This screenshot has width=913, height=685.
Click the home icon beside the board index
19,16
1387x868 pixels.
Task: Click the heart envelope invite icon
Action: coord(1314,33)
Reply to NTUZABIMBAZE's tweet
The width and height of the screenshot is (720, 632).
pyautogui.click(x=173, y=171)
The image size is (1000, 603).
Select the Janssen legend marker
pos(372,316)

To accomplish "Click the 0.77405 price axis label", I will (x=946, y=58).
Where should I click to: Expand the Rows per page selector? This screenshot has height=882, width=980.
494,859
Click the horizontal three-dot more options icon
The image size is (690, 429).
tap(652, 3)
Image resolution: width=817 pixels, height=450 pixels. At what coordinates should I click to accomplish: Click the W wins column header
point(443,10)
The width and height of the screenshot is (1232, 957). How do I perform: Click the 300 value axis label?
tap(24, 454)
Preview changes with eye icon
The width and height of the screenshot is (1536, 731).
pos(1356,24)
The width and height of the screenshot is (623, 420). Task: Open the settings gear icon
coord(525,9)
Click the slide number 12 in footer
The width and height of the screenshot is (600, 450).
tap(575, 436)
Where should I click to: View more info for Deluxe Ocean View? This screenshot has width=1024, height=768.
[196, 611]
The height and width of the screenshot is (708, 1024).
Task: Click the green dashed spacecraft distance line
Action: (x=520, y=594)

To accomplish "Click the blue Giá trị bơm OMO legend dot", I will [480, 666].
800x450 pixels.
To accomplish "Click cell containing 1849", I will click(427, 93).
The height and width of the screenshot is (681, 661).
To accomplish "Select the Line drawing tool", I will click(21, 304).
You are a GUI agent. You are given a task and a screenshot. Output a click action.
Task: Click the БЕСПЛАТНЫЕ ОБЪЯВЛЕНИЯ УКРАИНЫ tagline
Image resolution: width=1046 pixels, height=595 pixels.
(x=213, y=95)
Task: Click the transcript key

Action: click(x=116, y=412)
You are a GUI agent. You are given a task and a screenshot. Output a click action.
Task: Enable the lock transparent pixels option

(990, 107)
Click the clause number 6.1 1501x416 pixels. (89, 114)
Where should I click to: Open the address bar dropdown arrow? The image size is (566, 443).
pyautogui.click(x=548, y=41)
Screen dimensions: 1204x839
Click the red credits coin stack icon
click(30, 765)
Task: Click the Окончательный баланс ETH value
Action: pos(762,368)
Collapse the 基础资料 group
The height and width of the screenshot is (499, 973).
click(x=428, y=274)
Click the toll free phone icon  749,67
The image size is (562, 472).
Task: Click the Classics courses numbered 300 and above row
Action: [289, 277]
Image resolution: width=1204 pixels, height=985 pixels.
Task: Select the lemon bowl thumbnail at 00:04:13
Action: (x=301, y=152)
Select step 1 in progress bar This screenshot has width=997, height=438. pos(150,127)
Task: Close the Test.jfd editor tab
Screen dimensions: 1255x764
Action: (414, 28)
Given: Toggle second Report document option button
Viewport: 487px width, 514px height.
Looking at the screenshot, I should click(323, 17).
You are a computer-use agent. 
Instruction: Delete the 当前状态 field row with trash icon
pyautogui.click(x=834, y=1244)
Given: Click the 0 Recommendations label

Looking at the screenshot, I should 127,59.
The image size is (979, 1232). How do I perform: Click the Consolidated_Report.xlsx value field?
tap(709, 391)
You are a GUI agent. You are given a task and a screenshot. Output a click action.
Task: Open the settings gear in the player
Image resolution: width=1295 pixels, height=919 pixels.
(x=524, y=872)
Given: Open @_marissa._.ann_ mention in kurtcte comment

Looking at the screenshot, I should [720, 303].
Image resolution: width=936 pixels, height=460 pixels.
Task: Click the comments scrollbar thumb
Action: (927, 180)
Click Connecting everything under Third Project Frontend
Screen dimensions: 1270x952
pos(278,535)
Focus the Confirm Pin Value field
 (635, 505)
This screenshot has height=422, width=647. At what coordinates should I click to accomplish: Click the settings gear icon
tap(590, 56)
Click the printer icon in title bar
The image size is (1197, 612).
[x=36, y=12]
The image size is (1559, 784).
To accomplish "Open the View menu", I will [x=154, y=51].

ACTION ITEM
In the data above, copy every line where the string "will" appears.

OUTPUT FOR THIS TASK
To accomplish "Click the 0.77405 price axis label", I will (x=946, y=58).
To accomplish "Click the blue Giá trị bơm OMO legend dot", I will [480, 666].
To accomplish "Click cell containing 1849", I will click(427, 93).
To accomplish "Select the Line drawing tool", I will click(21, 304).
To accomplish "Open the View menu", I will [x=154, y=51].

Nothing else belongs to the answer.